When I think of the 'failed schools' canard


Lucy Lange read “Charlie and the Chocolate Factory” one chapter a day to her third-grade class back in the 1970s. Mrs. Lange had a brunette flip, the tiniest remnant of a childhood lisp, and an endless supply of kindness. She brought Soma puzzles to her classroom and let us work them for rewards of Sweet-Tarts from a bowl on her desk.

And she read “Charlie and the Chocolate Factory” aloud to us every day until it was done. Did I mention that? As soon as it was over, I wanted her to start again. This was my first experience of book nostalgia. Mrs. Lange was the reason.

**Exercises to complete**
a. Please transcribe the passage of the excerpt about Mrs. Lange that opens with the words "Lucy Lange read" and closes with "on her desk.".
b. Sum up the excerpt about Mrs. Lange in two sentences.
c. Take the excerpt about Mrs. Lange further, picking up right after its final sentence.
The material that comes next is from a separate source.

**Source data**

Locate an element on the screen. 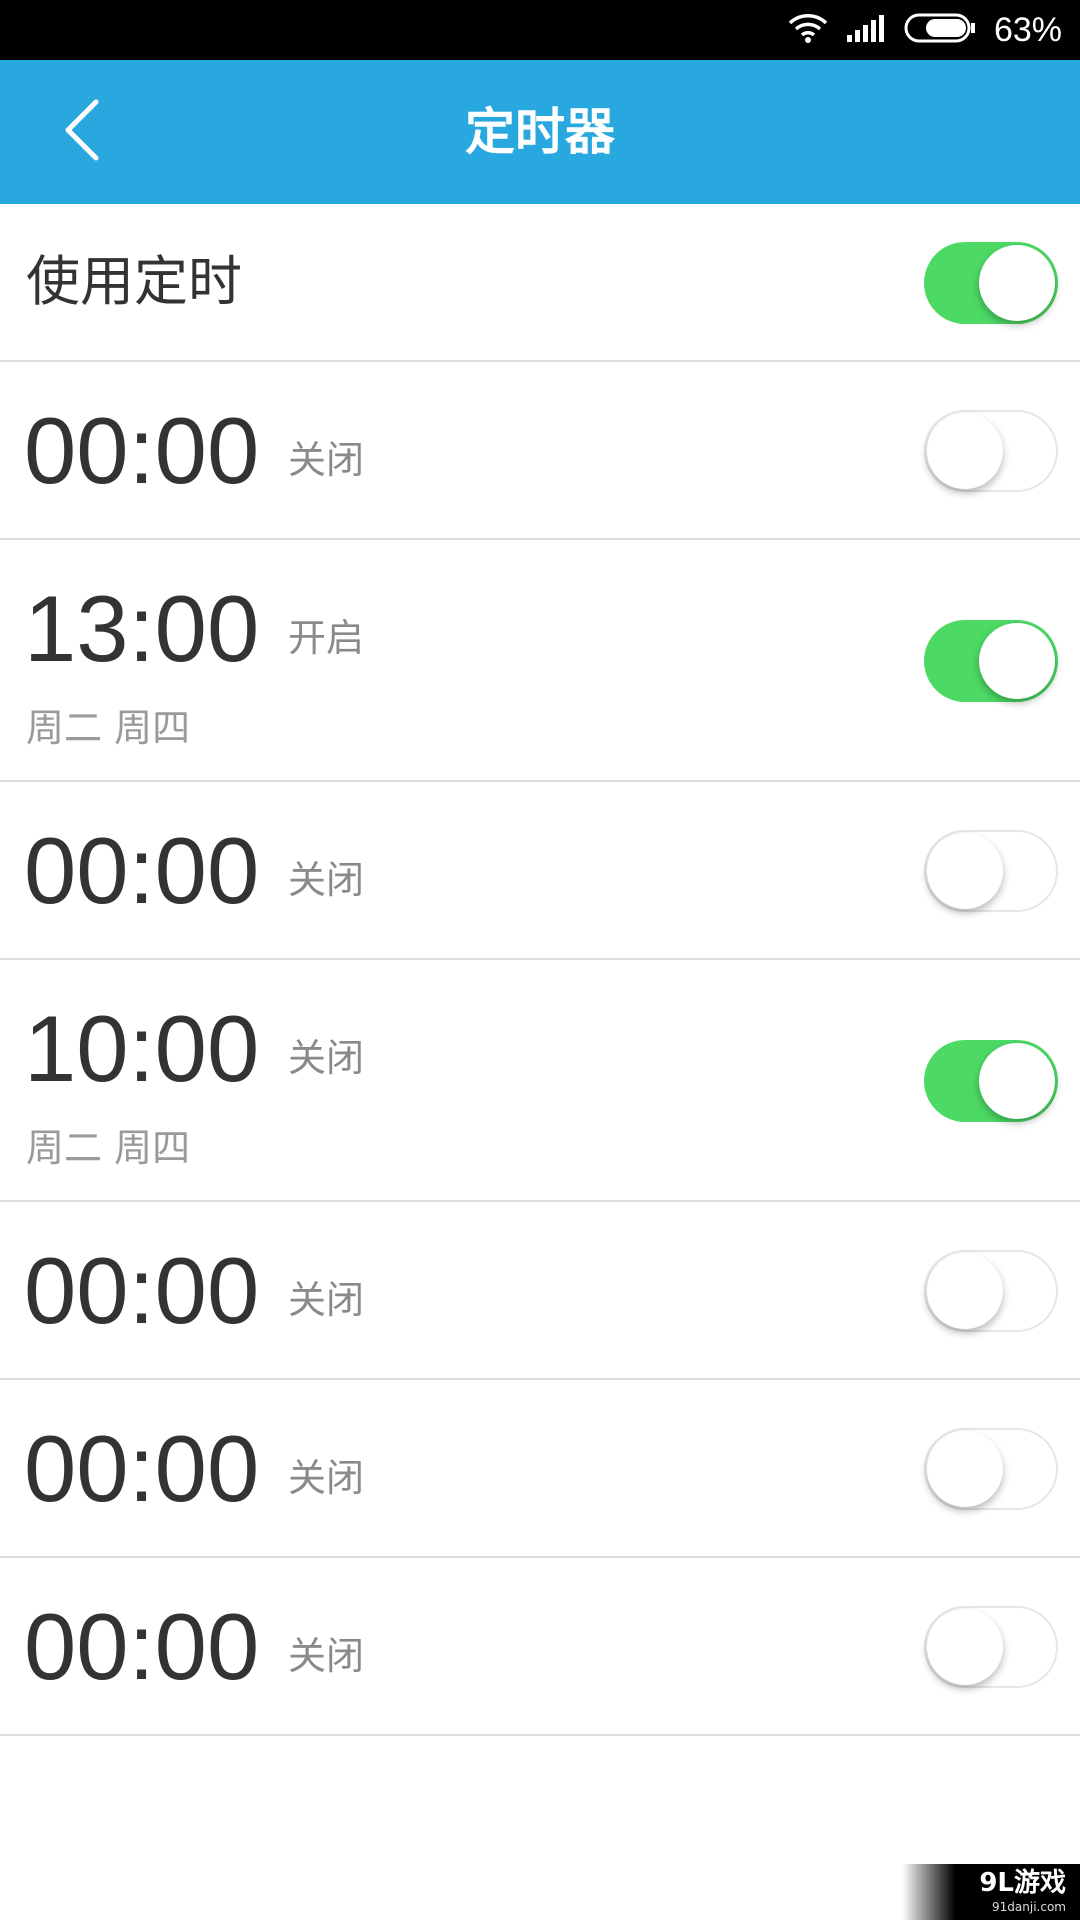 Image resolution: width=1080 pixels, height=1920 pixels. page-title: 定时器 is located at coordinates (540, 132).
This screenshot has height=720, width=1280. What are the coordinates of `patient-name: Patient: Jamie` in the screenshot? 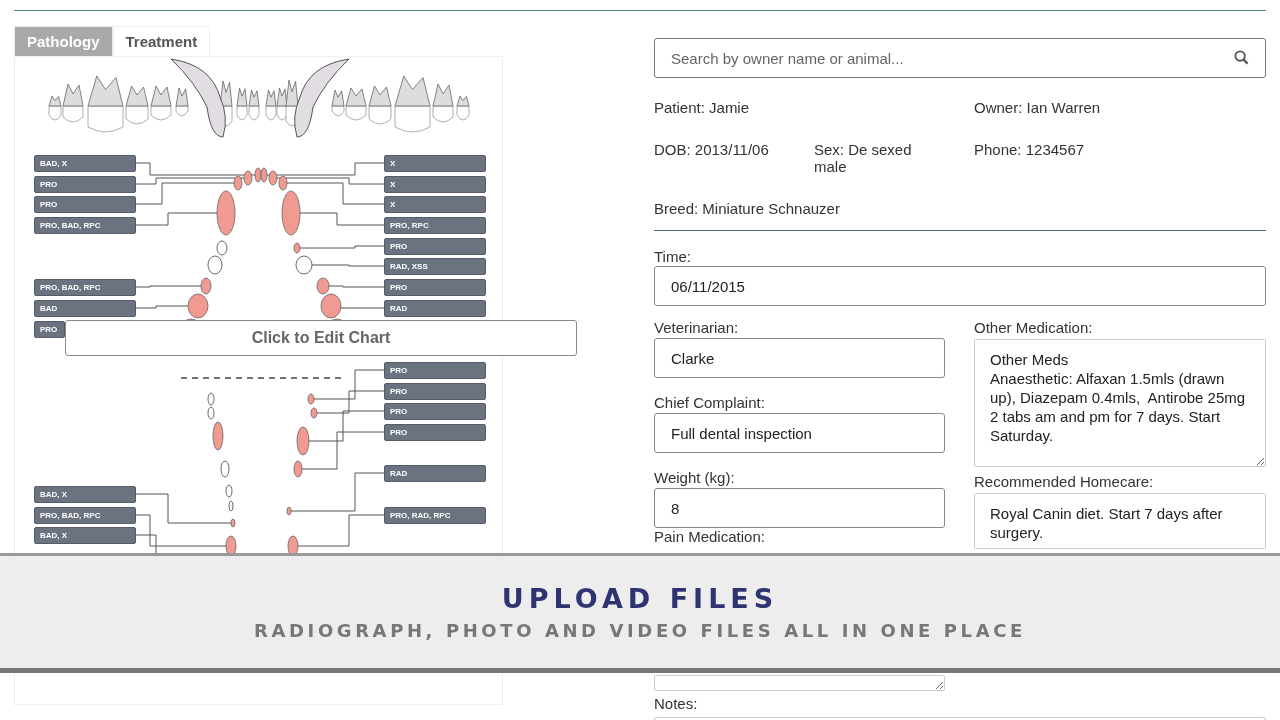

**Task responses**
a.
Lucy Lange read “Charlie and the Chocolate Factory” one chapter a day to her third-grade class back in the 1970s. Mrs. Lange had a brunette flip, the tiniest remnant of a childhood lisp, and an endless supply of kindness. She brought Soma puzzles to her classroom and let us work them for rewards of Sweet-Tarts from a bowl on her desk.

b. Lucy Lange, a kind third-grade teacher in the 1970s, brought Soma puzzles to class, handed out Sweet-Tarts as rewards and read "Charlie and the Chocolate Factory" aloud one chapter a day until it was done. When the book ended, the writer wanted her to start it again, a first experience of book nostalgia that the writer credits to Mrs. Lange.

c.
In seventh grade, Shelly Buckholz and I spent a week in Old Quebec with our French class. A snowstorm extended our stay an extra couple of days. Cars parked in the shadows of Le Chateau Frontenac were windshield-high in drifts. We wandered the city practicing our Ohio-girl French, which had been taught to us by our gangly duck-footed teacher, who also led us in “Frere Jacques” and other ditties, and who was quietly mocked by some of the boys for being presumed gay. Like Mrs. Lange, he was good-natured and generous, and passed along a sticky appreciation for words and how they morph across cultures.

In high school, Carol Bush told me I could write, and encouraged me to study journalism.

An eccentric old English teacher (he probably wasn’t that old at the time) nudged us through readings so dramatic that we actually understood some of the  Shakespeare plays.

A prissy home ec teacher taught us a slick way to measure shortening in a cup of water and pressed the point about the value of a seam-ripper. I will never again make an A-line skirt or a halter top, but because of her I can thread the needle on a sewing machine, and I made Raggedy Ann dolls for my kids for Christmas when they were little.

The Vietnam vet who taught 10th grade business is literally the only reason I know debit from credit.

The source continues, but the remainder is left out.